Clinical Significance:
Pancreastatin is a 49 amino acid peptide produced by degradation of Chromo-granin A. It inhibits Chromogranin A and Parathyroid Hormone release. Pancreastatin also inhibits release of Somatostatin upon glucose stimulation. It may also control carbohydrate metabolism and hyperglycemia. Although there are no compounds with significant structural homology with Pancreastatin, there are minor similarities to Gastrin and Anti-Diuretic Hormone. Pancreastatin reduces the the early phase of Glucose induced Insulin release. Suppression of Insulin release upon Glucose stimulation is a characteristic feature of Type II Diabetes. Pancreastatin could play an important therapeutic role in the treatment of diabetes. Pancreastatin also inhibits release of Somatostatin. It may also control carbohydrate metabolism and hyperglycemia.
Reference Range:
10 – 135 pg/ml
Procedure:
Pancreastatin is measured by direct radioimmunoassay.
Patient Preparation:
Patient should not be on any medications that may influence Insulin levels, if possible, for at least 48 hours prior to collection.
Specimen Collection:
Collect 10mL blood directly into ISI’s Z-tubeTM Preservative and separate as soon as possible. Freeze plasma immediately after separation. Special Z-tubeTM Preservatives are available from ISI. Minimum specimen size is 1mL. Note: one Z-tubeTM may be shared for up to three tests. After centrifuging tube, aliqout 1mL per test in separate vials, mark with name of test and freeze.
Important Precaution:
Specimens for this assay must be collected using the Z-tube. Specimens must be shipped frozen; specimens are not stable at refrigerated or room temperatures. No other specimens are acceptable.
Special Specimens:
For tumor/tissue and various fluids (i.e. CSF, peritoneal, synovial, etc.) contact the Institute for requirements and special handling.
Shipping Instructions:
Ship specimens frozen in dry ice.
References:
1. Raines D, Chester M, Diebold AE, et al. A prospective evaluation of the effect of chronic proton pump inhibitor use on plasma biomarker levels in humans. Pancreas. 2012;41(4):508-511.

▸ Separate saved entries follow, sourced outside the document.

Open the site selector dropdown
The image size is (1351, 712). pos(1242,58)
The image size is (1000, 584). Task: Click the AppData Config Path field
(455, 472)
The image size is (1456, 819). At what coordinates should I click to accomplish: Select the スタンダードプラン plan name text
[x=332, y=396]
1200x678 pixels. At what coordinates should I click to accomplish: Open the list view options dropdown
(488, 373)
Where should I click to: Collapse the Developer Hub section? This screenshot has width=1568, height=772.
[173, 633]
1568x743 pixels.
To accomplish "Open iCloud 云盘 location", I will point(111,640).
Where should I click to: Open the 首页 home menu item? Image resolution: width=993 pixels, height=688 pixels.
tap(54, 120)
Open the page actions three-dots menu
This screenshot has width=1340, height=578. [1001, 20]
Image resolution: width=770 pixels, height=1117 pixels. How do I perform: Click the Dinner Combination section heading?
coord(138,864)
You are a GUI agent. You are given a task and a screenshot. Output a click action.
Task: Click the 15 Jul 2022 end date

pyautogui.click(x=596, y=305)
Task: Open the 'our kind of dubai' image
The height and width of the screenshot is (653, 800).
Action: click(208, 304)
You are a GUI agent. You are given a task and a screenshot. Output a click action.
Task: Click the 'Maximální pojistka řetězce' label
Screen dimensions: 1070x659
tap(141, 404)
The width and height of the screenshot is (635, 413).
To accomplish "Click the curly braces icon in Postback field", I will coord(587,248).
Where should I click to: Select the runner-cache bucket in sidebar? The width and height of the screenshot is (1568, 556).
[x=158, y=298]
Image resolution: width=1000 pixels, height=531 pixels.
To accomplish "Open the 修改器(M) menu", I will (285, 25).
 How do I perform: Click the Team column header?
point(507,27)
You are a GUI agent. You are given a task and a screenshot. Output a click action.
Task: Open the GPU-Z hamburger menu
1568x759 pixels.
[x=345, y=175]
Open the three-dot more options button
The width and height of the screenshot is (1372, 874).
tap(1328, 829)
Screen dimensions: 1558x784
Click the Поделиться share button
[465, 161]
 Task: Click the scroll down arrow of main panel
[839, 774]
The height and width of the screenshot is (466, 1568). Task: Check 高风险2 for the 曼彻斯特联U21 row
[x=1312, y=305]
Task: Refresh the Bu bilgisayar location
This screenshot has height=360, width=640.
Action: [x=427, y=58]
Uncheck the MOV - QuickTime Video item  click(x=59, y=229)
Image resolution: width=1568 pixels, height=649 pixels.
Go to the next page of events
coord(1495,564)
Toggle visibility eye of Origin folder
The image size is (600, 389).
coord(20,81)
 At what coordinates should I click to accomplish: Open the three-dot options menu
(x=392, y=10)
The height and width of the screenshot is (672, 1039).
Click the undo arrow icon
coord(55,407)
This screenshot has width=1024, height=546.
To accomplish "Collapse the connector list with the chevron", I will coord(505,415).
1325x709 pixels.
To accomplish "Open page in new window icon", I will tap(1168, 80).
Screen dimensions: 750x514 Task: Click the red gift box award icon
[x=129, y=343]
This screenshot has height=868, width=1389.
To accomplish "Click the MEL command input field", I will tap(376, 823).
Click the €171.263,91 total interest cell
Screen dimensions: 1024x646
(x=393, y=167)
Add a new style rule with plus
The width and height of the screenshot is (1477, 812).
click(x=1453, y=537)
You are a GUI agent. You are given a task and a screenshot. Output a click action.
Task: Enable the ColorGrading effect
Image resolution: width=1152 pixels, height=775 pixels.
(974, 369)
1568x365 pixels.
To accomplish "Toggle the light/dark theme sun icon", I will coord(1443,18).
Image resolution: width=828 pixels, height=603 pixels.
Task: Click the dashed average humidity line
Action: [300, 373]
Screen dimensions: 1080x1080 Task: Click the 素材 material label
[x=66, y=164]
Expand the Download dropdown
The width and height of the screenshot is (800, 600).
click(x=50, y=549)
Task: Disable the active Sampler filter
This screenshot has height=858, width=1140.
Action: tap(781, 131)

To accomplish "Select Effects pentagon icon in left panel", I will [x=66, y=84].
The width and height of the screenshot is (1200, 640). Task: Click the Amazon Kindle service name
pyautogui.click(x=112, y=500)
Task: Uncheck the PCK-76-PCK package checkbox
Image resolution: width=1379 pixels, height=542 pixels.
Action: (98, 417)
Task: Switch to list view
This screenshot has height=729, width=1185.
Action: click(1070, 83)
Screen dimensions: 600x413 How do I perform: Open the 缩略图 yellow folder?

2. O’Dorisio TM, Krutzik SR, Woltering EA, et al. Development of a highly sensitive and specific carboxy-terminal human Pancreastatin assay to monitor neuroendocrine tumor behavior. Pancreas. 2010;39(5):611-616.
3. Piero E, Mirelles P, Silvestre RA, et al. Pancreastatin inhibits insulin secretion as induced by glucagon, vasoactive intestinal polypeptide, gastric inhibiting peptide, and 8-cholecystokinin in the perfused rat pancreas. Metabolism. 1989;38:679-82.
4. Tatemoto K, Efendi S, Mutt S, et al. Pancreastatin, a novel pancreatic peptide that inhibits insulin secretion. Nature. 1986;324:476-8.
5. Calhoun K, Toth-Fejel S, Chee J, et al. Serum peptide profiles in patients with carcinoid tumors. Am J Surg. 2003;186(1):28-31
6. Syversen U, Jacobsen MB, O’Connor DT, et al. Immunoassays for measurement of chromogranin A and pancreastatin-like immunoreactivity in humans: correspondence in patients with neuroendocrine neoplasia. Neuropeptides. 1994;26(3):201-6
7. Kogner P, Bjellerup P, Svensson T, et al. Pancreastatin immunoreactivity in favourable childhood neuroblastoma and ganglioneuroma. Eur J Cancer 1995;31A(4):557-60.
8. Desai DC, O’Dorisio TM, Schirmer WJ, et al. Serum pancreastatin levels predict response to hepatic artery chemoembolization and somatostatin analog therapy in metastatic neuroendocrine tumors. Regul Pept. 2001;96(3):113-17.